Put everything from the row containing "Where should I click to: Switch" down to the row containing "click(67, 433)" into a Markdown table with the columns No. and Text, numbering each row and leaving out blank ones.

** begin **

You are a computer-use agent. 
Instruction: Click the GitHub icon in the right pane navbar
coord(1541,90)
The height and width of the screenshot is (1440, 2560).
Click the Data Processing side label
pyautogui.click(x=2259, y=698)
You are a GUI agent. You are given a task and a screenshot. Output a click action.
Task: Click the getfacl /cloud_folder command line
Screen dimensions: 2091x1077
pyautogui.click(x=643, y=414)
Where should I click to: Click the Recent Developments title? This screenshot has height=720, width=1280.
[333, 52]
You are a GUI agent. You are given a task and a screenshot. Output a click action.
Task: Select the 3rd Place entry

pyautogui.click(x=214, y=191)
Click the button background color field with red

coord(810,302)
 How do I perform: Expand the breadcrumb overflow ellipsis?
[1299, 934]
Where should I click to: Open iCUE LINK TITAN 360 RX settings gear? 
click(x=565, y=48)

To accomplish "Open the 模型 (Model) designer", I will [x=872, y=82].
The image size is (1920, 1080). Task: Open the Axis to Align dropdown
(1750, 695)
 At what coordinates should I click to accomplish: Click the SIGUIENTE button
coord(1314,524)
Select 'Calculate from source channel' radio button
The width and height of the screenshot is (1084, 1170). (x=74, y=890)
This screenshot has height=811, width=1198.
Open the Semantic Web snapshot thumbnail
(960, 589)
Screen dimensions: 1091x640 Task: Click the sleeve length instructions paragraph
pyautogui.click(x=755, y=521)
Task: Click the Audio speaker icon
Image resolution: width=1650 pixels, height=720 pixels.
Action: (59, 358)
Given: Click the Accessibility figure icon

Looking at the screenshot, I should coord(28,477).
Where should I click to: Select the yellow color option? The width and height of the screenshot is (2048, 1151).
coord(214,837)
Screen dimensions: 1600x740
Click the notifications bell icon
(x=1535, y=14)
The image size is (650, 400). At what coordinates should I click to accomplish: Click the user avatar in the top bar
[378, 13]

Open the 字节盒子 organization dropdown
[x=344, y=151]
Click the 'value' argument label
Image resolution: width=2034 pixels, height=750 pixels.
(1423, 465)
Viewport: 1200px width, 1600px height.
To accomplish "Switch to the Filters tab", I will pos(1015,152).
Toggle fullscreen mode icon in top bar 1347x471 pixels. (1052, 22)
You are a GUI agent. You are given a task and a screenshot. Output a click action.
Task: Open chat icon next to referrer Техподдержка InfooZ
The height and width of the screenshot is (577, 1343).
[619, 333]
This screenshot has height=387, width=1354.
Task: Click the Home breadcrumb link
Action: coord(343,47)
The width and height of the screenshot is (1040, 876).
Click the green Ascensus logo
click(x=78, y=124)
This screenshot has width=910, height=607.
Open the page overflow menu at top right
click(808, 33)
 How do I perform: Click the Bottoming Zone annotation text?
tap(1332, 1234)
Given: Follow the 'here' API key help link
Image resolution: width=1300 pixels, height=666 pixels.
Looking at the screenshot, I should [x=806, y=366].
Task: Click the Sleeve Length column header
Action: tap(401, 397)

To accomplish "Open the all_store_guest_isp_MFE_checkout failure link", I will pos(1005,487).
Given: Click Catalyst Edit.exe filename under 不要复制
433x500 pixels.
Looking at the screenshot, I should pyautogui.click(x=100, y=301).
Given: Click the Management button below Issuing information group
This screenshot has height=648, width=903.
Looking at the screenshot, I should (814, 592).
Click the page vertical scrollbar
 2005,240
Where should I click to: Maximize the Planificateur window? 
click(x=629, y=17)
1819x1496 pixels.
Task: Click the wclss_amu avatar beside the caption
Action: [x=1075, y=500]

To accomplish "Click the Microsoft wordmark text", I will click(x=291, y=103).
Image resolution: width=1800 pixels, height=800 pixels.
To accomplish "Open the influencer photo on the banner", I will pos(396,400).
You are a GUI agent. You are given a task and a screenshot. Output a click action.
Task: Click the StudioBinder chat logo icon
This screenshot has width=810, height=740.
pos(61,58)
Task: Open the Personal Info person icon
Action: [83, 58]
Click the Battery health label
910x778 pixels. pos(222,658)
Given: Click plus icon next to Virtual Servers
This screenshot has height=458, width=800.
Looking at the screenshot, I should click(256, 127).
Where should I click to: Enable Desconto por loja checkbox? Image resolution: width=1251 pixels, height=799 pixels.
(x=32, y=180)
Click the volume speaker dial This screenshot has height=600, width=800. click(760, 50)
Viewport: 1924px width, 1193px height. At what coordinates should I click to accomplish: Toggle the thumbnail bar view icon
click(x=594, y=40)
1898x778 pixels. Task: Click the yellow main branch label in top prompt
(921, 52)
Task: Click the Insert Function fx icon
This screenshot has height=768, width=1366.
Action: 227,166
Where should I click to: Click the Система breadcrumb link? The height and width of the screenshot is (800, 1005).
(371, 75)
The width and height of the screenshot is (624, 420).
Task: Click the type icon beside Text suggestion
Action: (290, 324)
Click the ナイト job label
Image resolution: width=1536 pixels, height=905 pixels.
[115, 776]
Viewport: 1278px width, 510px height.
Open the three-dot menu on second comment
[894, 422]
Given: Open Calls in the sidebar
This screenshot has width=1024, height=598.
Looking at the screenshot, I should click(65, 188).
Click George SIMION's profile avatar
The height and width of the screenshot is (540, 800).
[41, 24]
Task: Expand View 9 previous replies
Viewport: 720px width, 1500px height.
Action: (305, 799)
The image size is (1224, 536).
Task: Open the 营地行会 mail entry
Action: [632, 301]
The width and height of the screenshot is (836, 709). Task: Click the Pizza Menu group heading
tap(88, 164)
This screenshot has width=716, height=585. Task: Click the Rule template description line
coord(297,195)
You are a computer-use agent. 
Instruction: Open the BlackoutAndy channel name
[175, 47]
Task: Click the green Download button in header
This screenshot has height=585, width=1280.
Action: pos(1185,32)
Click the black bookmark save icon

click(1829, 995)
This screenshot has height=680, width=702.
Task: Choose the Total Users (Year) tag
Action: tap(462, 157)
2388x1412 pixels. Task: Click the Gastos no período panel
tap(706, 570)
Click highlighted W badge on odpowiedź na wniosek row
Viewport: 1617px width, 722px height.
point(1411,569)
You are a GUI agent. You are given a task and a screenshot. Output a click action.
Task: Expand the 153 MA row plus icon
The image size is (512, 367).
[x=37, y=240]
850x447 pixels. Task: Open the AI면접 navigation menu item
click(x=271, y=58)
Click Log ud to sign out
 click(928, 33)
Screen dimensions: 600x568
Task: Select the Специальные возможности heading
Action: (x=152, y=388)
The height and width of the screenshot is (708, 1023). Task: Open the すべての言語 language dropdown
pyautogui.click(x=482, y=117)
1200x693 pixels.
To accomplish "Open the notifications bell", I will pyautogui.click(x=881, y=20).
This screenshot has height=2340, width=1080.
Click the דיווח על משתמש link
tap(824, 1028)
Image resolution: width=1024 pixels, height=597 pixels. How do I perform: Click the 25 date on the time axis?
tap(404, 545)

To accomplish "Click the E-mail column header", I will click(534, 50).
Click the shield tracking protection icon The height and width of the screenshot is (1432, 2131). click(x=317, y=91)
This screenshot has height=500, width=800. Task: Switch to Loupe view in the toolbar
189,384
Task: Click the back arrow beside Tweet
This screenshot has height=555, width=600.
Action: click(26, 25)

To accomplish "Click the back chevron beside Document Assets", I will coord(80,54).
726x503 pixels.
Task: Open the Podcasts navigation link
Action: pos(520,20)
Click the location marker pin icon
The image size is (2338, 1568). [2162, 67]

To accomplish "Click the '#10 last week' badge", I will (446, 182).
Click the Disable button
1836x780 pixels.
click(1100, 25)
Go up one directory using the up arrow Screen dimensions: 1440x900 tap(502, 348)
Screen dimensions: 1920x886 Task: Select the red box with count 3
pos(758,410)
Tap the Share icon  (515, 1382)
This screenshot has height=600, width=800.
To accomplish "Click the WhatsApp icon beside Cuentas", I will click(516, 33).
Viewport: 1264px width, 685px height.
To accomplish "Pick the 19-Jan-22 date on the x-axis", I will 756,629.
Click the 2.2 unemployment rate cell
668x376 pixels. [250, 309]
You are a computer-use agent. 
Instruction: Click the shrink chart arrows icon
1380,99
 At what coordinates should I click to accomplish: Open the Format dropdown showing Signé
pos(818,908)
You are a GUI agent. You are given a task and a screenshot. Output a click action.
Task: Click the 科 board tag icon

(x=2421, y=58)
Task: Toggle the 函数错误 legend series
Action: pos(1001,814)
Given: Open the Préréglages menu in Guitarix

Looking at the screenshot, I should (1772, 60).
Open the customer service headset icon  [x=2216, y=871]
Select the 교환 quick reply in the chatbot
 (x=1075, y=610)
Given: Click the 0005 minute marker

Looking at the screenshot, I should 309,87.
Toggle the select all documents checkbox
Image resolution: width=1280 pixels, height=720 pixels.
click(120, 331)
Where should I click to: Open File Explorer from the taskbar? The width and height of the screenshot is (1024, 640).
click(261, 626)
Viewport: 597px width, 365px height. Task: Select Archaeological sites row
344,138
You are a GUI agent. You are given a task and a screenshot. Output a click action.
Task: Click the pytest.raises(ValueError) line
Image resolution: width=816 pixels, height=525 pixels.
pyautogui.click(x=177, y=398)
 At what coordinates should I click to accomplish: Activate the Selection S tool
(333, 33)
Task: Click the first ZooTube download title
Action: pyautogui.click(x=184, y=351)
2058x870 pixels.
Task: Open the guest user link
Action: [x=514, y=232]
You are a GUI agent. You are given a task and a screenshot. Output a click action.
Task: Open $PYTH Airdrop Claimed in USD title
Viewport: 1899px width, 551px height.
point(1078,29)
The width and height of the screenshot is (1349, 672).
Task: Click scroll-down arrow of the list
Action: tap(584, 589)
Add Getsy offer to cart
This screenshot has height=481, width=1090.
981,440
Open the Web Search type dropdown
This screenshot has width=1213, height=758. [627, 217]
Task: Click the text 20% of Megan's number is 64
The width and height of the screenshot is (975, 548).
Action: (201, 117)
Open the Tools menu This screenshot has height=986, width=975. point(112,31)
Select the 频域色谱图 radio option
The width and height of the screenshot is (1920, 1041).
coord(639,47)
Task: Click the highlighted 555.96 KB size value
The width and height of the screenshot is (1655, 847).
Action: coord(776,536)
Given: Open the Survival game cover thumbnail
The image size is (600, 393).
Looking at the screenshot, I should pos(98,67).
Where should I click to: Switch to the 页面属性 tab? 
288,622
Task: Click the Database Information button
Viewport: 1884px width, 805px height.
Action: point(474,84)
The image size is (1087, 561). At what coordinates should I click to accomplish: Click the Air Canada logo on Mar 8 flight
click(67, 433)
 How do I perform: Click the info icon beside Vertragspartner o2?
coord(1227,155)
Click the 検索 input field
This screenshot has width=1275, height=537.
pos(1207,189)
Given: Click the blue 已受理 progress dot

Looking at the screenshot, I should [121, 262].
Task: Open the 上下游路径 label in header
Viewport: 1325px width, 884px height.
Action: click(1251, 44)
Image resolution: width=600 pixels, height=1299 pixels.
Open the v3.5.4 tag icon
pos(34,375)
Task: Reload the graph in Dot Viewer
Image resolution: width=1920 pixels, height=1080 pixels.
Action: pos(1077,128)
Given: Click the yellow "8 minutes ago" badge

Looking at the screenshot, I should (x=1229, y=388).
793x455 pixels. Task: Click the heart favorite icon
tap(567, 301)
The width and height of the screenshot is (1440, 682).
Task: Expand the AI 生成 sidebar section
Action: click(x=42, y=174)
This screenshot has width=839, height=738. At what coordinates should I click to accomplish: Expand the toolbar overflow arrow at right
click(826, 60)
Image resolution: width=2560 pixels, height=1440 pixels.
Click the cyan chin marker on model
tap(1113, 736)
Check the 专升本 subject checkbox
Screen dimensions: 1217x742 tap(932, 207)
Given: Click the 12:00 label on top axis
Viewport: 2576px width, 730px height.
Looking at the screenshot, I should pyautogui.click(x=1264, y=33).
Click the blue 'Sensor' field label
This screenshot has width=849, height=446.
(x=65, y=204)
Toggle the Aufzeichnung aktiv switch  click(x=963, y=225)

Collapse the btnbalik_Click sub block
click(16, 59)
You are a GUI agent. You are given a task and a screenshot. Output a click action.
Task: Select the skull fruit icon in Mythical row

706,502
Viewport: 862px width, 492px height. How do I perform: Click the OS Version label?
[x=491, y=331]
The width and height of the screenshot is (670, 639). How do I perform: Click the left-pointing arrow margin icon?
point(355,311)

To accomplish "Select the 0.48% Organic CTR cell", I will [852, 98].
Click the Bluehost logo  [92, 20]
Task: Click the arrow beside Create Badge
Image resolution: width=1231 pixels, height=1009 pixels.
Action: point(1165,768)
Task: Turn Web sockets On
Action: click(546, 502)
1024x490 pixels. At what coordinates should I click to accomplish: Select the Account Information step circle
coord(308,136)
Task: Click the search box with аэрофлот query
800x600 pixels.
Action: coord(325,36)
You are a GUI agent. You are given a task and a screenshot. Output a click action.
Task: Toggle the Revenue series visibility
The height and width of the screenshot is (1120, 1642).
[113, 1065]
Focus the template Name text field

** end **

→ Exercise solution
| No. | Text |
|---|---|
| 1 | Where should I click to: Switch to the 页面属性 tab?  |
| 2 | 288,622 |
| 3 | Task: Click the Database Information button |
| 4 | Viewport: 1884px width, 805px height. |
| 5 | Action: point(474,84) |
| 6 | The image size is (1087, 561). At what coordinates should I click to accomplish: Click the Air Canada logo on Mar 8 flight |
| 7 | click(67, 433) |